| Available records |
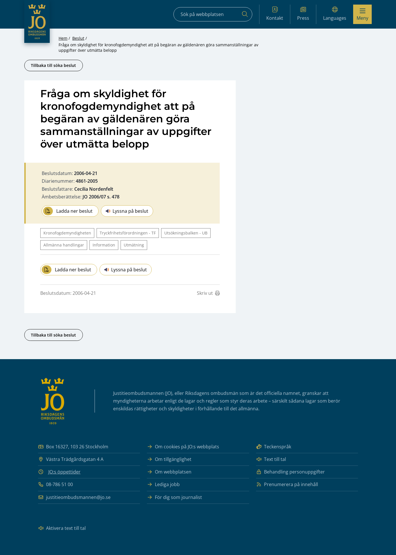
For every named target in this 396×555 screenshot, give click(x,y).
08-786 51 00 (55, 484)
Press (303, 14)
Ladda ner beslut (68, 211)
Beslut (78, 38)
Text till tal (271, 459)
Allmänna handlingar (63, 245)
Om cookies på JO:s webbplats (183, 447)
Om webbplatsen (169, 472)
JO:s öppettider (64, 472)
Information (104, 245)
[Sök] (245, 14)
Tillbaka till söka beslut (53, 65)
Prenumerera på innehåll (287, 484)
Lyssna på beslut (127, 211)
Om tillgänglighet (169, 459)
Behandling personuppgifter (290, 472)
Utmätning (134, 245)
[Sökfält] (212, 14)
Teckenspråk (273, 447)
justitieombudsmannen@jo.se (74, 497)
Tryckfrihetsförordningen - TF (128, 233)
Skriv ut (208, 293)
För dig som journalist (174, 497)
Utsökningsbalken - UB (185, 233)
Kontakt (274, 14)
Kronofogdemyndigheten (67, 233)
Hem (63, 38)
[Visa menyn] (362, 14)
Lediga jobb (163, 484)
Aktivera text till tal (62, 528)
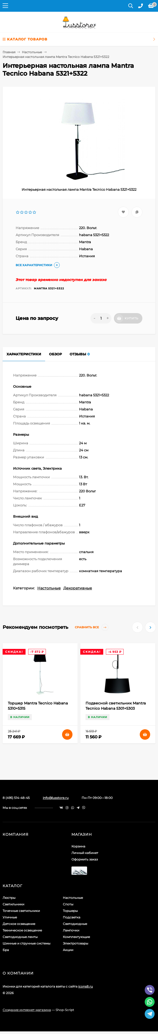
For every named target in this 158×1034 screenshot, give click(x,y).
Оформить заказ (84, 859)
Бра (6, 950)
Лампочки (71, 930)
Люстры (9, 898)
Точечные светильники (21, 911)
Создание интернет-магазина (27, 1010)
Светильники (13, 904)
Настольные (32, 52)
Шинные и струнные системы (26, 943)
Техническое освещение (22, 930)
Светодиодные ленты (20, 937)
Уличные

| Exercise |
Could you write out all the entries above again with "image" substituted for "screenshot" and nothing else changed, leaving out the pictures?

| Task response |
For every named target in this 396×555 image, give click(x,y).
08-786 51 00 (55, 484)
Press (303, 14)
Ladda ner beslut (68, 211)
Beslut (78, 38)
Text till tal (271, 459)
Allmänna handlingar (63, 245)
Om cookies på JO:s webbplats (183, 447)
Om webbplatsen (169, 472)
JO:s öppettider (64, 472)
Information (104, 245)
[Sök] (245, 14)
Tillbaka till söka beslut (53, 65)
Prenumerera på innehåll (287, 484)
Lyssna på beslut (127, 211)
Om tillgänglighet (169, 459)
Behandling personuppgifter (290, 472)
Utmätning (134, 245)
[Sökfält] (212, 14)
Teckenspråk (273, 447)
justitieombudsmannen@jo.se (74, 497)
Tryckfrihetsförordningen - TF (128, 233)
Skriv ut (208, 293)
För dig som journalist (174, 497)
Utsökningsbalken - UB (185, 233)
Kontakt (274, 14)
Kronofogdemyndigheten (67, 233)
Hem (63, 38)
[Visa menyn] (362, 14)
Lediga jobb (163, 484)
Aktivera text till tal (62, 528)
For every named target in this 158×1034 image, give click(x,y).
Оформить заказ (84, 859)
Бра (6, 950)
Лампочки (71, 930)
Люстры (9, 898)
Точечные светильники (21, 911)
Создание интернет-магазина (27, 1010)
Светильники (13, 904)
Настольные (32, 52)
Шинные и струнные системы (26, 943)
Техническое освещение (22, 930)
Светодиодные ленты (20, 937)
Уличные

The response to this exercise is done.